The Board failed in its oversight of the FSA's conduct because they had no-one on the Board who had the first clue how to deal with the bunch of slick, amoral, greedy, dysfunctional, criminogenic, Masters of the Universe/Big Swinging Dicks who control the power functions inside our banking sector. I cannot help but wonder whether the Board members have already tendered their collective resignations in the light of these words.

We cannot be criticised now for saying these things because they, and much worse are out in the public domain.
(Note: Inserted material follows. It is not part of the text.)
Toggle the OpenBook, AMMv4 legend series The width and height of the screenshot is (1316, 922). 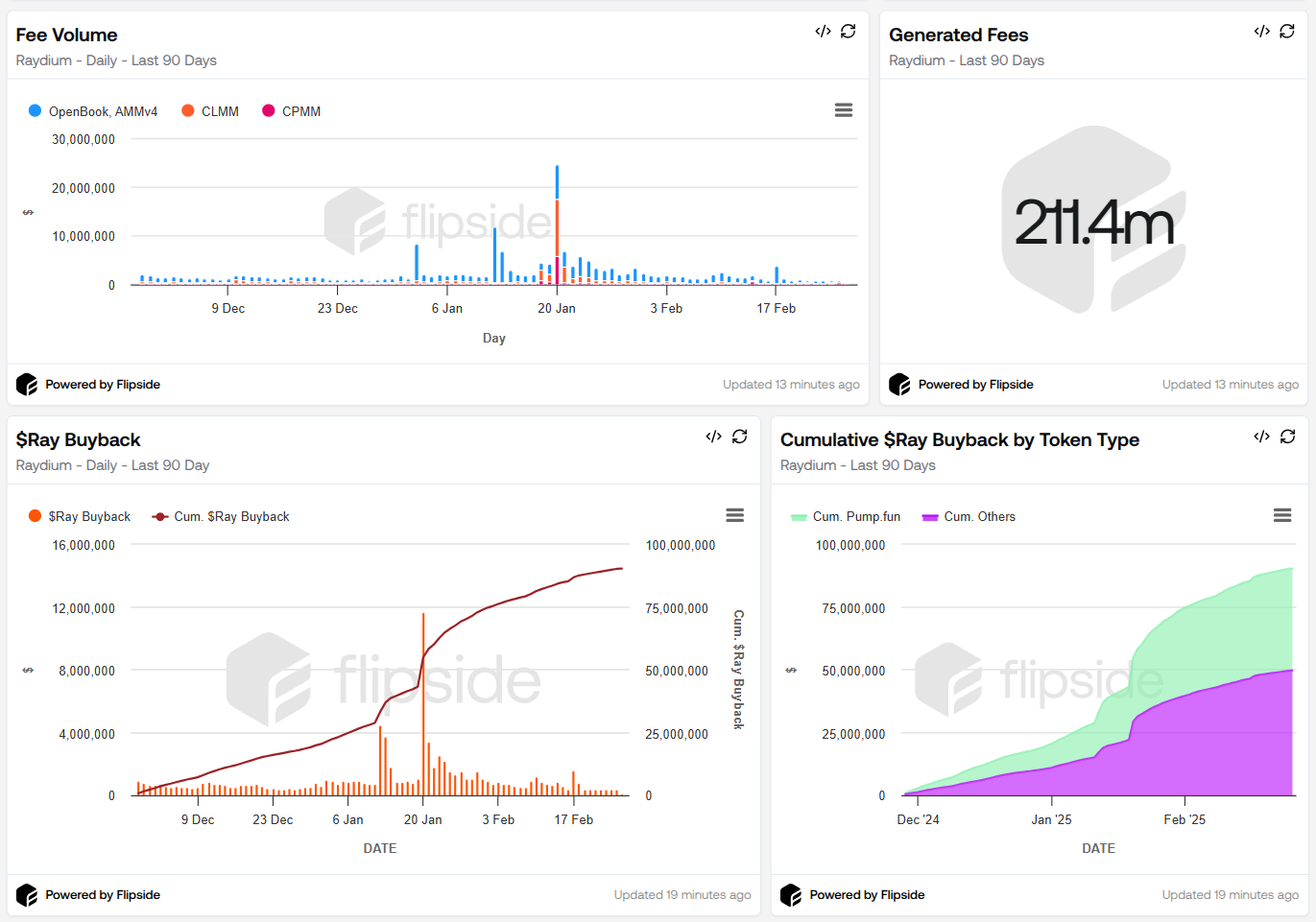coord(93,111)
Senior executives have been forced to resign because of their dishonourable actions, and the truth is out, the genie is out of the bottle.

That is why the Select Committee has chosen its words carefully, the new Board must provide 'strategic leadership', they need someone to be able to demonstrate strategy thinking, to be able to figure pro-actively, to have an action-plan in the event that another of these financial dinosaurs decides to run off at the groin in the future.

I cannot impress just how serious these criticisms are of a public body, which up until last week apparently enjoyed the full confidence of Government. They are scathing in their scope, and they are reputationally damaging in the extreme.

Finally, The worst thing is that virtually all of the disgraced employees of the FSA will be re-housed and re-employed in the new Financial Conduct Authority. Tracy MacDermott is already the putative Director of Enforcement in the new Agency, and no doubt many of her team will go with her!

3 comments:

anrigaut said...

Curious isn't it that this seems to have escaped the attention of the mainstream press? The only reference to it I've seen was in CityWire, where Michelle McGagh asks “Should the financial regulator be fined for its mistakes?”
http://www.citywire.co.uk/money/should-the-financial-regulator-be-fined-for-its-mistakes/a651971?re=22186&ea=238229&utm_source=BulkEmail_Money_Daily_Summary&utm_medium=BulkEmail_Money_Daily_Summary&utm_campaign=BulkEmail_Money_Daily_Summary

anrigaut said...

The link to the TSC Report is incomplete. The full link is http://www.publications.parliament.uk/pa/cm201213/cmselect/cmtreasy/721/72102.htm

The Fatsnacker said...

Rowan,

So more information on Barclay's from Wikileaks. Check down right hand side of webpage.